Luigi Busà dopo il successo olimpico ha conquistato il cuore di tante italiane. Ma il suo di cuore è già impegnato: l’atleta è sposato con una collega.

Luigi Busà, moglie

Un campione innamorato, Luigi Busà che sui social mostra con orgoglio sua moglie Laura Pasqua: tra loro? Niente  colpo di fulmine. Il campione ha ammesso:

“Lei diceva che ero troppo selvaggio”

Poi però evidentemente qualcosa è cambiato nei loro modi di guardarsi e comprendersi. E’ scattato l’amore!

Luigi Busà, chi è la moglie Laura Pasqua

Un atleta bello e integrande Luigi Busà: il karateka italiano, medaglia d’oro nella specialità del kumite nella recente Olimpiade di Tokyo, è nato ad Avola, in provincia di Siracusa, il 9 ottobre del 1987. Un giovane campione dal segno della bilancia. Una passione, quella dello sport che sempre condiviso con le sorelle Lorena e Cristina.
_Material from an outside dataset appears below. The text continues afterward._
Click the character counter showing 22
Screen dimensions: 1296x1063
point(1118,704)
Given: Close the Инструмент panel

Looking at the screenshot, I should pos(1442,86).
La sua dolce metà invece è Laura Pasqua. Di lei ha svelato in una vecchia intervista:

“Non c’era molta simpatia tra noi e a stento ci salutavamo . Lei diceva che ero troppo selvaggio e che non mi esprimevo bene, mentre lei per me era la secchiona che non parlava il dialetto”.

Poi però cupido ha fatto il suo lavoro:

“Dopo una serata in discoteca è scattato un bacio sopra ad una vespa, da quel momento siamo diventati una cosa sola. Non ci siamo fidanzati subito perché lei studiava all’Università di Padova, ma accadde qualche mese dopo in un ritiro con la Nazionale”

Lo scorso 11 settembre a Villa Infinito Mare nella loro Sicilia Luigi racconta che è cambiato tutto:

“E’ stato il giorno più bello della mia vita. Dopo tante finali europee, mondiali, dopo le qualifiche olimpiche, il momento in cui più mi sono sentito teso e agitato è stato proprio prima del mio matrimonio”

Il campione ha vinto in totale 4 medaglie d’argento e un bronzo agli Europei, due medaglie di bronzo ai Mondiali.

Laura è laureata in psicologia ma non ha ottenuto il pass per le Olimpiadi di Tokyo. Anche lui si racconterà nell’intervista alla bella Toffanin.